## About this task
From the entries that follow, copy exactly the lines beginning at the line holding "The height and width of the screenshot is (509, 526)." and continuing through the line holding "Given: Click the tree".

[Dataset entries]
□ □ □ □
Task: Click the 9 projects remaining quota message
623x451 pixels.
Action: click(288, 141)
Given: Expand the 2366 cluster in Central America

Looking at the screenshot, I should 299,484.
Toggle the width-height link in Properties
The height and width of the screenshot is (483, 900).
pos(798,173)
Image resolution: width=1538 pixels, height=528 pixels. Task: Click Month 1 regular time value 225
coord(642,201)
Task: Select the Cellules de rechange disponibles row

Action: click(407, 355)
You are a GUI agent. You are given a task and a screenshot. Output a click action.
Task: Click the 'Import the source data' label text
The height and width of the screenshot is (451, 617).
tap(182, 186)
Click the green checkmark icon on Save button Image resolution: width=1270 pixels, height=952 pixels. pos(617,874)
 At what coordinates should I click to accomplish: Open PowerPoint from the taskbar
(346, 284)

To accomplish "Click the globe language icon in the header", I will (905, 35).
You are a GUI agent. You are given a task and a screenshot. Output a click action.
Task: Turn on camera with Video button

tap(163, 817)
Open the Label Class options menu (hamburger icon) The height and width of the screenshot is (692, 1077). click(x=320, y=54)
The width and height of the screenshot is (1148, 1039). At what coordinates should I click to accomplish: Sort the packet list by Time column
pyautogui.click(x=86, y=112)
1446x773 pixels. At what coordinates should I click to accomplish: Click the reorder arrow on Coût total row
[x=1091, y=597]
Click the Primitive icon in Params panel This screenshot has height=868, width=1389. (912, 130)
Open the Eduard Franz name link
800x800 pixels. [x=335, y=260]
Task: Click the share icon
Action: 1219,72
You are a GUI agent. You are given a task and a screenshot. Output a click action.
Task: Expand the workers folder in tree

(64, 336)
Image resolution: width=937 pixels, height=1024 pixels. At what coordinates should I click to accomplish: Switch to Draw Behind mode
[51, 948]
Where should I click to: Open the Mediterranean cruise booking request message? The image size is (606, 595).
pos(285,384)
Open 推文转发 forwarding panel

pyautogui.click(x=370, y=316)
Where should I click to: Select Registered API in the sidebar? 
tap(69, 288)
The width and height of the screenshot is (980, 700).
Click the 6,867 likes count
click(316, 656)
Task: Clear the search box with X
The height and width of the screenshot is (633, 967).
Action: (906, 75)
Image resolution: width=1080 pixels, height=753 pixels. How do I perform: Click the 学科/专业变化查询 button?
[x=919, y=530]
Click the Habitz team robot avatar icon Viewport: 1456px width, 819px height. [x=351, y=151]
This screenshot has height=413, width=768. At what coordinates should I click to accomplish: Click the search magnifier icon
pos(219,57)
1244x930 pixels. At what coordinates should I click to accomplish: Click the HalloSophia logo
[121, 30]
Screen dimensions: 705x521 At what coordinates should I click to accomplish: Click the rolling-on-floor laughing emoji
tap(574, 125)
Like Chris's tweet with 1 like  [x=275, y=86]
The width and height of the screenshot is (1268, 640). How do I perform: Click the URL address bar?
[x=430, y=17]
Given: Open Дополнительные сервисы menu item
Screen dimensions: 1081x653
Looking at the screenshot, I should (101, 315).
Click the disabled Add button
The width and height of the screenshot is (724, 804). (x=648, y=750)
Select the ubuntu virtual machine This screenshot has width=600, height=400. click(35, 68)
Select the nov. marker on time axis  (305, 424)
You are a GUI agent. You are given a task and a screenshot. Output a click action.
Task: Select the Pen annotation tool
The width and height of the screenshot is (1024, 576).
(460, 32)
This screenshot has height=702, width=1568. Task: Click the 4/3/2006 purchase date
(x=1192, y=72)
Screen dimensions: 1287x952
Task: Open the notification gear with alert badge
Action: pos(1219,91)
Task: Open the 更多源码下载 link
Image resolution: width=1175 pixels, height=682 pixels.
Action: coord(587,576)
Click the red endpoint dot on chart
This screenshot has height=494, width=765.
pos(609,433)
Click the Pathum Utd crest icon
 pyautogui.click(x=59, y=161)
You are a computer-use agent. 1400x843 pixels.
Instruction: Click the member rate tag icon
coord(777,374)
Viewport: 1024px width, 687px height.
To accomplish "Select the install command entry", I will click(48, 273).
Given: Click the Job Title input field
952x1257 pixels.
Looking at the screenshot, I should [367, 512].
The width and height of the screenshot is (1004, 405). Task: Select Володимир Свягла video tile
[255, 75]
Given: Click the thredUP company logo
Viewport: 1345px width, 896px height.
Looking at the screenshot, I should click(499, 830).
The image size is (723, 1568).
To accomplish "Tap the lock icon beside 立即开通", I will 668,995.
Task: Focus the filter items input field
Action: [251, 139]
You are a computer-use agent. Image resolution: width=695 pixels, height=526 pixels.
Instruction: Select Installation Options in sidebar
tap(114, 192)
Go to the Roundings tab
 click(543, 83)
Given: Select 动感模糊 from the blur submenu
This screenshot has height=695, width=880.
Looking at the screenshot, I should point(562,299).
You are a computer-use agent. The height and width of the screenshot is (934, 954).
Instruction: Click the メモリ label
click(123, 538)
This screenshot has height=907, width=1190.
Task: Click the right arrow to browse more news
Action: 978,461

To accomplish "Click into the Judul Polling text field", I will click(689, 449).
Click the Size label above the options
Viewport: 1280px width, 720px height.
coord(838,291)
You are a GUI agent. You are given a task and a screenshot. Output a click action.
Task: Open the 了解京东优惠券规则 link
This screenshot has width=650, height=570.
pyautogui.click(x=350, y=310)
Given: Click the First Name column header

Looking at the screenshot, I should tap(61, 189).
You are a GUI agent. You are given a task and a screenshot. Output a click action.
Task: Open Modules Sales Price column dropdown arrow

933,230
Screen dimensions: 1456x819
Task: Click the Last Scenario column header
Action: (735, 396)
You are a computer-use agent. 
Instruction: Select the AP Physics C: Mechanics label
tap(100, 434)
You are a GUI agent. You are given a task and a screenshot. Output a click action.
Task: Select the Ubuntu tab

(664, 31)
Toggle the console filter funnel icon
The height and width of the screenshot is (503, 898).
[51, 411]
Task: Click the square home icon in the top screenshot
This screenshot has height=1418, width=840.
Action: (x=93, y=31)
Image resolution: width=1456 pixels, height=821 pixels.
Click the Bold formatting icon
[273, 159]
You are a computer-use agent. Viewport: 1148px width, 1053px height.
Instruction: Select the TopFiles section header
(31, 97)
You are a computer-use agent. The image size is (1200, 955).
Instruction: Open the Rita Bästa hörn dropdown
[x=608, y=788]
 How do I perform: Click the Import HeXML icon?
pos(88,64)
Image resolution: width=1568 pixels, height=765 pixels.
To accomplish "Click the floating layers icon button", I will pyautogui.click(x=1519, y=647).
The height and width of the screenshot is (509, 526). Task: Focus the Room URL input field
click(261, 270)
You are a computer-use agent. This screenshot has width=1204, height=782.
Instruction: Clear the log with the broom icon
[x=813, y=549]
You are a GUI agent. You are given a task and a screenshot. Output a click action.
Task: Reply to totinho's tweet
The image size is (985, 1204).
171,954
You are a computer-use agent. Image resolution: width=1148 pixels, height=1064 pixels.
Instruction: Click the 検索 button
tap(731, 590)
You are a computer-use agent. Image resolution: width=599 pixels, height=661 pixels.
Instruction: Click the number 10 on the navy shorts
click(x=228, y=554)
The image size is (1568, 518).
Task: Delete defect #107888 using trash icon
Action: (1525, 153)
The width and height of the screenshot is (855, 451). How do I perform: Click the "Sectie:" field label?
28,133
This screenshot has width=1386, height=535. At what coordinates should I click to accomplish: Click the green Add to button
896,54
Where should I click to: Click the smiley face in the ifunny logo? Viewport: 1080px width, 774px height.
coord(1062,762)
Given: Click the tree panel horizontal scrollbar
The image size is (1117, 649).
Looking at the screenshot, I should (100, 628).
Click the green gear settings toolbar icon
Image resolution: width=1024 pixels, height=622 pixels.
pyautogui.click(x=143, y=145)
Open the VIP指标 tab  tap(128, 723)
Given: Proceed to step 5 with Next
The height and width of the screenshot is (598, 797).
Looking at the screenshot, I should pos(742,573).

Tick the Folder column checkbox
□ □ □ □
## Answer to this exercise
The height and width of the screenshot is (509, 526). Task: Focus the Room URL input field
click(261, 270)
You are a computer-use agent. This screenshot has width=1204, height=782.
Instruction: Clear the log with the broom icon
[x=813, y=549]
You are a GUI agent. You are given a task and a screenshot. Output a click action.
Task: Reply to totinho's tweet
The image size is (985, 1204).
171,954
You are a computer-use agent. Image resolution: width=1148 pixels, height=1064 pixels.
Instruction: Click the 検索 button
tap(731, 590)
You are a computer-use agent. Image resolution: width=599 pixels, height=661 pixels.
Instruction: Click the number 10 on the navy shorts
click(x=228, y=554)
The image size is (1568, 518).
Task: Delete defect #107888 using trash icon
Action: (1525, 153)
The width and height of the screenshot is (855, 451). How do I perform: Click the "Sectie:" field label?
28,133
This screenshot has width=1386, height=535. At what coordinates should I click to accomplish: Click the green Add to button
896,54
Where should I click to: Click the smiley face in the ifunny logo? Viewport: 1080px width, 774px height.
coord(1062,762)
Given: Click the tree panel horizontal scrollbar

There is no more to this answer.